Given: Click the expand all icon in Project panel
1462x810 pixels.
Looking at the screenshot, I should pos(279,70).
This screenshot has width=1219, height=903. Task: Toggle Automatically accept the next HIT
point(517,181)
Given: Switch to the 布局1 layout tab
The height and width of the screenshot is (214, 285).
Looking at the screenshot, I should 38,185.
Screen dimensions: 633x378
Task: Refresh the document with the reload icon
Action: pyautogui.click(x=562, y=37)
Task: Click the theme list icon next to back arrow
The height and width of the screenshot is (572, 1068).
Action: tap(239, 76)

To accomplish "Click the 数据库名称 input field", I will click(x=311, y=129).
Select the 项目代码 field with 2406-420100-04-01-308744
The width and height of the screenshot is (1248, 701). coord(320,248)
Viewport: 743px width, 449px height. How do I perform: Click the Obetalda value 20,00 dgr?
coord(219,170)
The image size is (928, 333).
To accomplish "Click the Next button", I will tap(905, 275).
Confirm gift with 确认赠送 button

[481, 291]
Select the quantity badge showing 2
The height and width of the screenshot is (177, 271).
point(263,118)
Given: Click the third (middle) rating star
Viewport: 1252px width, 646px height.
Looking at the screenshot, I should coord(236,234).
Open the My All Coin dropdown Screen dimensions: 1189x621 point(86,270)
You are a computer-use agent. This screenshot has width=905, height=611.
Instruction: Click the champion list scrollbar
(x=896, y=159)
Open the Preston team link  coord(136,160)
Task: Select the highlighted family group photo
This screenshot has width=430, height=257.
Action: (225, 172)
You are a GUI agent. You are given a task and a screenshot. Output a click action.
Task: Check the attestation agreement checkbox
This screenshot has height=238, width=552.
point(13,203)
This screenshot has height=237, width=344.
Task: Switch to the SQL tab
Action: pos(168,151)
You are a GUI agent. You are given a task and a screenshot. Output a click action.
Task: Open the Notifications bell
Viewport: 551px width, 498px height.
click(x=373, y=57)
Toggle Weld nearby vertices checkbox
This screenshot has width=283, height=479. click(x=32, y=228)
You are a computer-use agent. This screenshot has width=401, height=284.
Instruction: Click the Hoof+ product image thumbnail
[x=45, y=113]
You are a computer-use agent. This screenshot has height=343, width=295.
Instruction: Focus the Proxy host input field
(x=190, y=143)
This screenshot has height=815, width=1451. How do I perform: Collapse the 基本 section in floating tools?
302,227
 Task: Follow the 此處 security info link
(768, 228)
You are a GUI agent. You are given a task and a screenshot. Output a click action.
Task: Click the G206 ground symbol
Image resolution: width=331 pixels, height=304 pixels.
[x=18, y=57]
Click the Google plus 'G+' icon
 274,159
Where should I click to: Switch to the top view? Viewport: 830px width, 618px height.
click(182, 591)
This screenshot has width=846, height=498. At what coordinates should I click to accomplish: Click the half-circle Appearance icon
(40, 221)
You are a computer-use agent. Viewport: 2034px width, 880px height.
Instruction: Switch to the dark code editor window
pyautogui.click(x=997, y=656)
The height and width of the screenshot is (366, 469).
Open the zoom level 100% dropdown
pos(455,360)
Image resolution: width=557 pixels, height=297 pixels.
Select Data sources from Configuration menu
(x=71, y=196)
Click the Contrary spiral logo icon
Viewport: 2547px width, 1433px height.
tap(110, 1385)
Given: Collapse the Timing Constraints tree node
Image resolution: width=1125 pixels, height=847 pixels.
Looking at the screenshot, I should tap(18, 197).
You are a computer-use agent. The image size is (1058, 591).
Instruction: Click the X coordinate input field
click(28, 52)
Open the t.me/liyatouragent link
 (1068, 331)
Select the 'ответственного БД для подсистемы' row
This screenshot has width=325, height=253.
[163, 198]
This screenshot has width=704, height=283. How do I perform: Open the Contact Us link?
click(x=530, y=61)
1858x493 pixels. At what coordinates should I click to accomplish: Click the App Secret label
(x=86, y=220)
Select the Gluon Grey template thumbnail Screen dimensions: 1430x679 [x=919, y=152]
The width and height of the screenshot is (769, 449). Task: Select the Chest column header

---

*What to produce*.
From the material above, copy exactly the lines between the line holding "Where should I" and the line holding "You are a computer-use agent. The", inclusive, and only those.

*Task result*.
Where should I click to: Switch to the top view? Viewport: 830px width, 618px height.
click(182, 591)
This screenshot has width=846, height=498. At what coordinates should I click to accomplish: Click the half-circle Appearance icon
(40, 221)
You are a computer-use agent. Viewport: 2034px width, 880px height.
Instruction: Switch to the dark code editor window
pyautogui.click(x=997, y=656)
The height and width of the screenshot is (366, 469).
Open the zoom level 100% dropdown
pos(455,360)
Image resolution: width=557 pixels, height=297 pixels.
Select Data sources from Configuration menu
(x=71, y=196)
Click the Contrary spiral logo icon
Viewport: 2547px width, 1433px height.
tap(110, 1385)
Given: Collapse the Timing Constraints tree node
Image resolution: width=1125 pixels, height=847 pixels.
Looking at the screenshot, I should tap(18, 197).
You are a computer-use agent. The image size is (1058, 591).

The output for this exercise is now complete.